The data that best support the L2 Status Factor come from Bardel and Falk (2007) and Falk and Bardel (2011). Bardel and Falk (2007) examined placement of negation in two different groups: L1 V23/L2 non-V2 and L1 non-V2/L2 V2, learning either Swedish or Dutch as an L3, both of which are V2 languages. Their data showed that the L1 non-V2/L2 Dutch/German group outperformed the L1 V2/L2 English group in producing post-verbal negation. They maintained that only a privileged role for the L2 is corroborated by the data. Despite compelling evidence that typology was not necessarily a deterministic factor, one must keep in mind that these learners are not beginners and that what we observe could actually be a byproduct of L3 interlanguage development itself. That is, it is possible that the pattern would have been distinct if the learners had been tested at an earlier, more appropriate stage in L3 development for the question of transfer source.
Despite plenty of data that clearly show that the L2 is a potential source of L3 transfer, there are less data that unambiguously support the L2 Status Factor’s principled claim that it should be the privileged or only source. That is, much of the data showing that the L2 is transferred is not in a position to preclude other variables, such as typological similarity or maximal facilitation, as being the actual deterministic factors for the selection of the L2. The L2 Status factor is clear: despite other variables that might favor the L1 from a typological or facilitative point of view, the L2 should be chosen, precisely due to the neurocognitive reasons detailed above, as cited by Bardel and Falk (2012). Just like showing L1 transfer would only be consistent with absolute transfer under certain methodologies and language pairings, demonstrating L2 transfer might only be consistent with the possibility of L2 transfer as opposed to falsifying alternative explanations. Rothman and Cabrelli Amaro (2010) mention this in their study, which examined properties related to the Null Subject Parameter in L3 French and L3 Italian. Their study could be cited as strong support for the L2 Status Factor insofar as their data show L2 transfer and are thus entirely consistent with the L2 Status Factor’s predictions. However, Rothman and Cabrelli Amaro (2010) ultimately concluded that they were unable to differentiate between an L2 Status Factor effect and possible (psycho)typological influences, since the choice of L2 and L3 in their methodology conflated both variables (i.e., English was always the L1, Spanish was always the L2, and the L3 was either French or Italian).
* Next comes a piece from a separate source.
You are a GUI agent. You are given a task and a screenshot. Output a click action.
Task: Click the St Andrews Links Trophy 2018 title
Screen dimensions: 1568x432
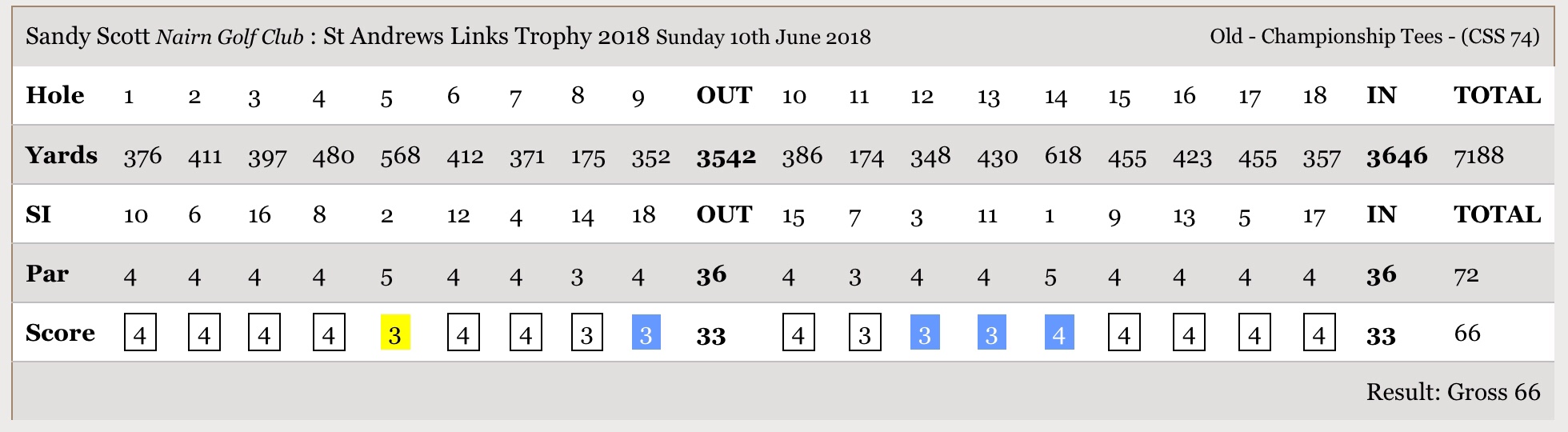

This same confound is not true of Bardel and Falk (2007) and Falk and Bardel (2011), so it is interesting that they show a very strong L2 effect despite apparent structural proximities between the L3 and the L1. Nevertheless, a number of studies call into question the absolute position of L2 transfer, thus rendering the steadfast line of the L2 Status Factor problematic (e.g., Na Ranong and Leung, 2009; Hermas, 2010; Iverson, 2010; Rothman, 2010, 2011; Montrul et al., 2011; Giancaspro et al., 2015; Slabakova and García Mayo, 2015).
It might be suggested that L2 transfer even under this approach can be circumvented by structural or other factors, which Bardel and Falk do not deny in their published work (see for example Falk et al., 20154). However, it seems unclear how this would be possible under the current explanation based on a DP difference between the L1 and other grammars and the hypothesized suppression of the L1 that this creates. In other words, it is not clear how or why factors such as relative structural similarity could bypass the filter imposed by purported cognitive differences (reliance on declarative vs. procedural memory) related to the L1 and L2.
The Cumulative Enhancement Model
The CEM proposed by Flynn et al. (2004) posits that both the L1 and the L2 are possible sources of morphosyntactic transfer at the initial stages of L3 acquisition. The CEM maintains that language acquisition is a collective process throughout the lifespan whereby experience with the acquisition of any prior language can facilitate subsequent language acquisition. Differently from the L2 Status Factor, the CEM claims that previous linguistic knowledge transfers in multilingual development from any language available to the learner, irrespective of order of acquisition. However, transfer crucially only obtains when such knowledge has a facilitative effect, since language acquisition is assumed to be a non-redundant process. Alternatively, when transfer from either language would not be facilitative it is effectively blocked.
Flynn et al. (2004) base their claims on data from the production of restrictive relative clauses in L1 Kazakh/L2 Russian/L3 English speakers. Their data demonstrate that experience in any previously acquired language can be taken advantage of, providing support for the CEM. Still, there has not been much published work that supports the CEM unambiguously (but see Jaensch, 2011; Berkes and Flynn, 2012, for claims of support for a ‘weak’ version of the CEM; see also Slabakova and García Mayo, 2015, for a discussion of the roles of cumulative enhancement and its interaction with cumulative inhibition).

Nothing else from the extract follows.